Ni la miró mientras le lanzaba la pregunta con un enfado creciente, recogió la cruz y la enganchó del clavo que tristemente sobresalía de la pared desnuda. Se volvió hacia la extraña que de nuevo la sobresaltó al encontrársela mirándola fijamente, sentada, sin que ella hubiese percibido el más mínimo movimiento. El miedo le hizo vibrar el cuerpo.

Con todos los sentidos alerta la ayudó a asearse, pendiente a cada movimiento de la extraña. La muchacha no dio más señales de voluntad, se dejó hacer sin resistirse, sin comunicarse, con la mirada perdida. La acompañó de nuevo al lecho, donde la dejó sentada, en ropa interior, antes de abandonar la celda de forma que no le diese del todo la espalda y la tuviese controlada. Echó el cerrojo tras de sí.

 

La madre superiora colgó el auricular del teléfono desconcertada, alarmada; la llamada del obispado, mejor dicho, el motivo de la llamada, era una noticia que nunca hubiese esperado escuchar. El padre José había muerto, asesinado. No le habían dado más detalles, tampoco los había pedido, sabía perfectamente dónde estaba su lugar y cuáles eran los límites de este. El padre José asesinado. Su mente buscaba instintivamente un porqué a aquel desenlace, pero no encontraba razón para ello, seguramente porque no la hubiese. Siempre había sido un hombre piadoso que las había ayudado en todo lo que estaba en su mano, incluso intercediendo ante el obispo cuando ellas habían tenido alguna dificultad. Nunca había faltado a sus deberes como confesor de las hermanas, ni a ningún servicio en la diminuta capilla de la abadía. ¿Quién habría podido cometer el crimen? ¿Qué motivos habrían empujado a nadie para arrebatarle la vida a un siervo del Señor? Tendría que reunir a toda la congregación para darles la noticia, y seguramente le harían preguntas, sobre todo sor Luisa, que era muy dada a meterse en asuntos ajenos, no por maldad, sino por falta de comedimiento, preguntas para las que no tenía respuestas. Iba a ser un mal trago. Pero si el Señor le ponía esa prueba, trataría de superarla como muestra de obedecimiento y sumisión a su mandato. Ahora bien, el hecho de cumplir con sus obligaciones no le imponía hacerlo de forma inmediata, bien podía esperar a la cena en la que todas las hermanas estaban presentes; normalmente el almuerzo era por turnos según las labores de las mojas les dejasen tiempo libre.

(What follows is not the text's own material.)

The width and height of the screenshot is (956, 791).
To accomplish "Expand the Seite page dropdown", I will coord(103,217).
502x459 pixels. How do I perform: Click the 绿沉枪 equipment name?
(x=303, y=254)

Bajó hasta las cocinas para desayunar algo, aún no había tenido tiempo, donde se encontró a sor Teresa preparando unas tostadas y café. La miró interrogante con aire de superioridad.

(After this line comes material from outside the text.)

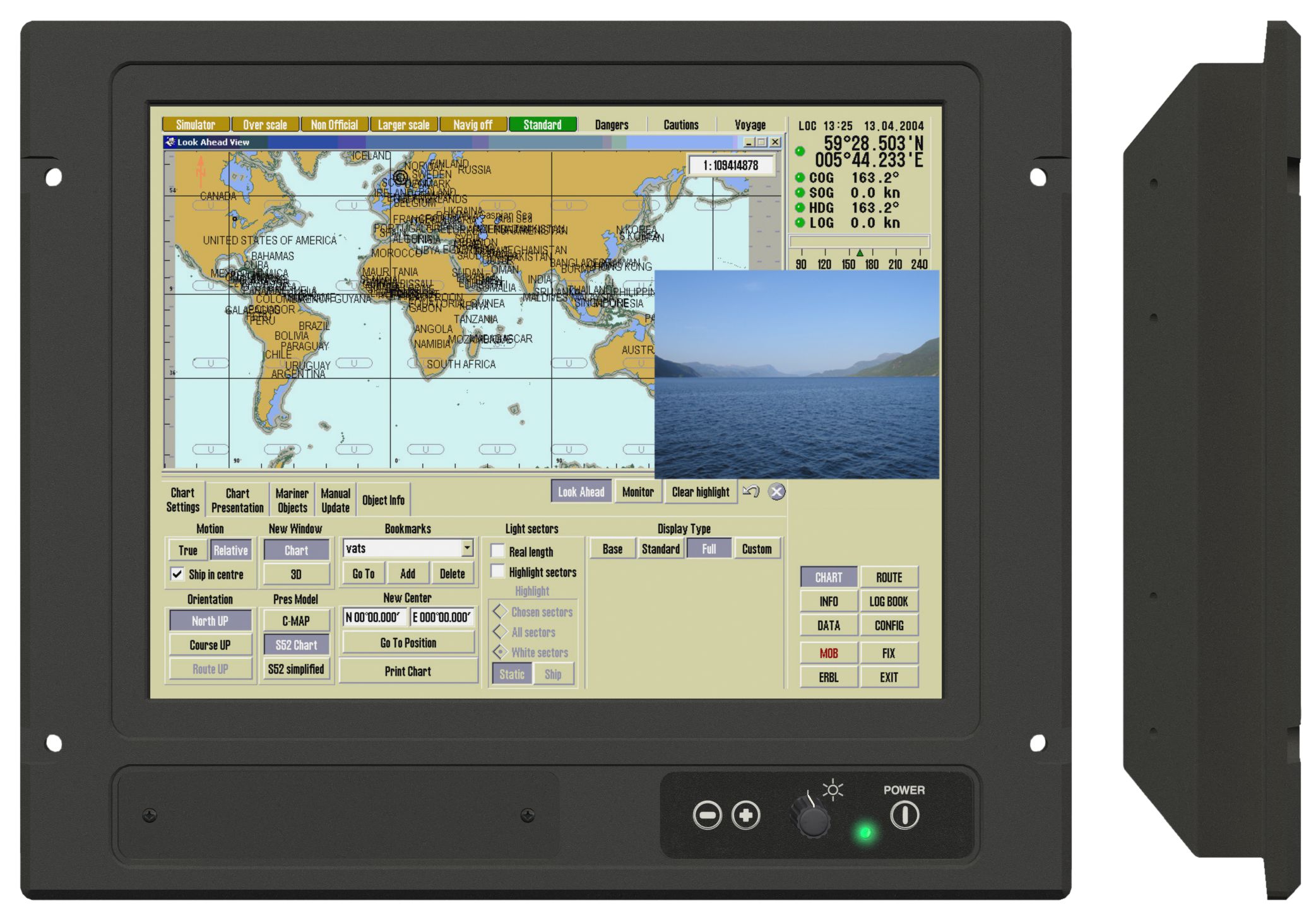Click the Go To Position button
This screenshot has width=1316, height=920.
tap(408, 643)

- No es para mí, madre superiora. Es para la chica.

La mujer sonrió aliviadoramente, esta vez no le tocaba llamarle la atención por comer a deshoras, como era habitual en ella, a pesar de las severas advertencias del doctor.

- ¿Cómo se encuentra?

- Igual. No habla ni se mueve. Parece que no reacciona. Quizás debiéramos llamar al médico.

Ese era un final al que la abadesa ya había calculado que tendrían que resignarse, pero intentaba alargarlo todo lo posible; el facultativo costaba una fortuna que no quería gastarse en una desconocida, a pocas posibilidades que hubiese de ahorrársela.

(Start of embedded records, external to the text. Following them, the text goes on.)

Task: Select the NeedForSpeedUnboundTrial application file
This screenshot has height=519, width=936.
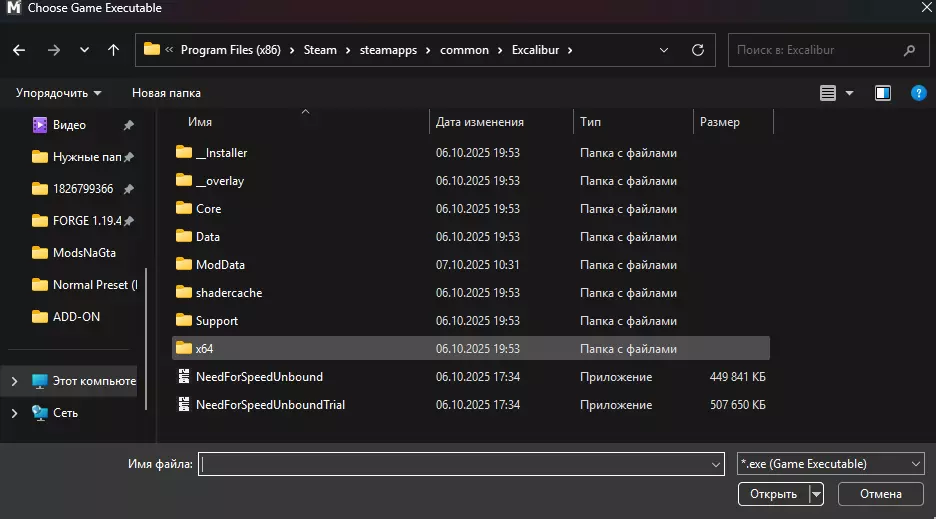Action: (270, 405)
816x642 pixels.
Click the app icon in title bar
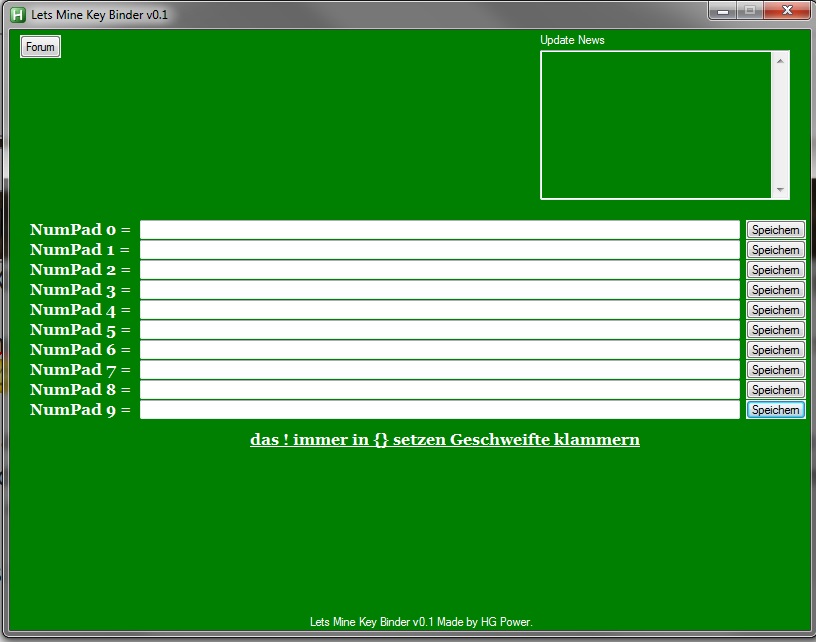(x=17, y=15)
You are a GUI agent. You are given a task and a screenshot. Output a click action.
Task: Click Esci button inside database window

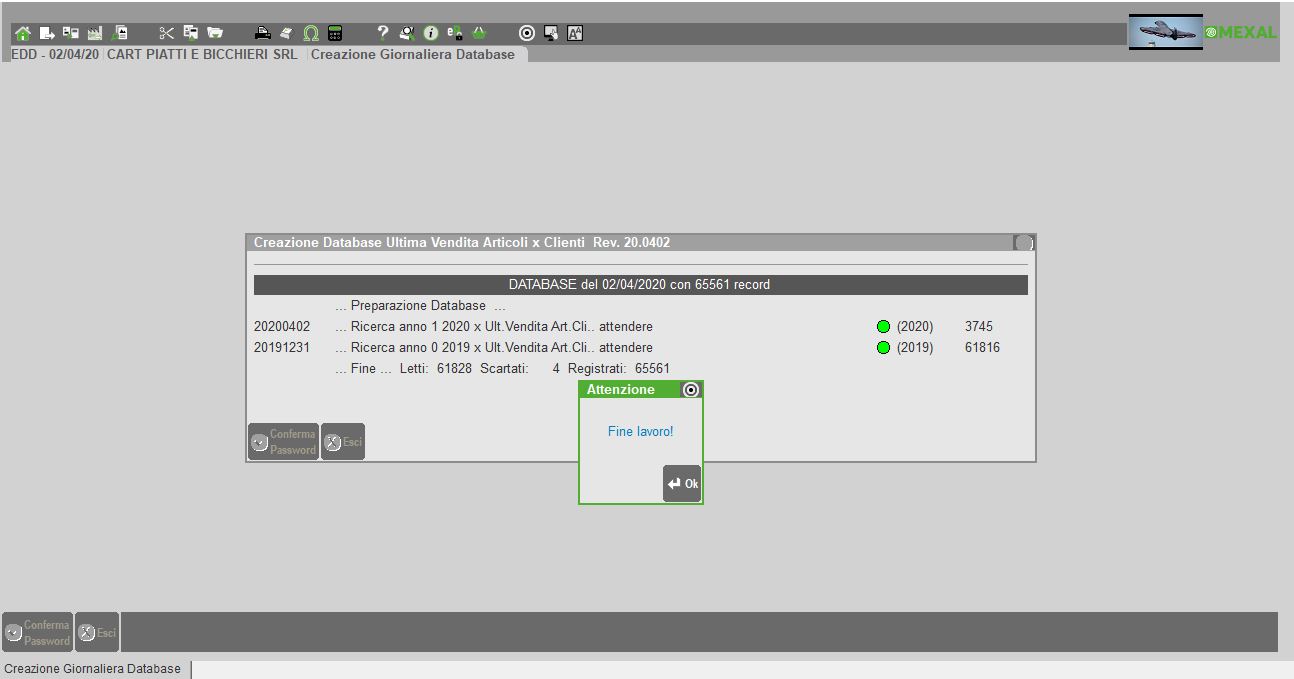(x=343, y=442)
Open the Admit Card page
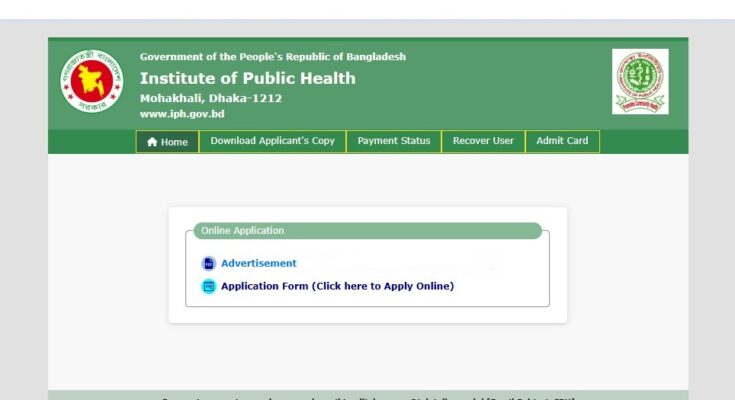The width and height of the screenshot is (735, 400). coord(562,141)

- Démosle unos días a ver si reacciona. Tiempo de llamar al doctor siempre tenemos. – le dio la espalda para volver a sus quehaceres.

- Madre superiora… - le hizo darse la vuelta. – es que… - dudó de cómo abordar el tema.

- ¿Qué sucede?

- Es que… - su mente buscaba infructuosamente la forma de explicar sus sensaciones. Finalmente optó por ser directa. – Tengo miedo.

- ¿Miedo? ¿De qué?

Le contó brevemente lo acontecido en la celda cuando había ido a despertarla, cómo la había encontrado, lo del crucifijo en el suelo, su misteriosa forma de reaccionar en cuanto la monja lo había recolocado en su sitio…

 Seguramente hay una explicación para todo ello, hermana. – la madre superiora la miró con una inmensa ternura que había reemplazado a la sorna inicial. – Si se queda más tranquila, llévese a sor Luisa con usted cuando vaya a atenderla, así las dos cumplirán con la penitencia como castigo por haberse saltado las normas.

- Gracias, madre. – salió corriendo a buscar a la hermana, aliviada de no quedarse a solas con la desconocida.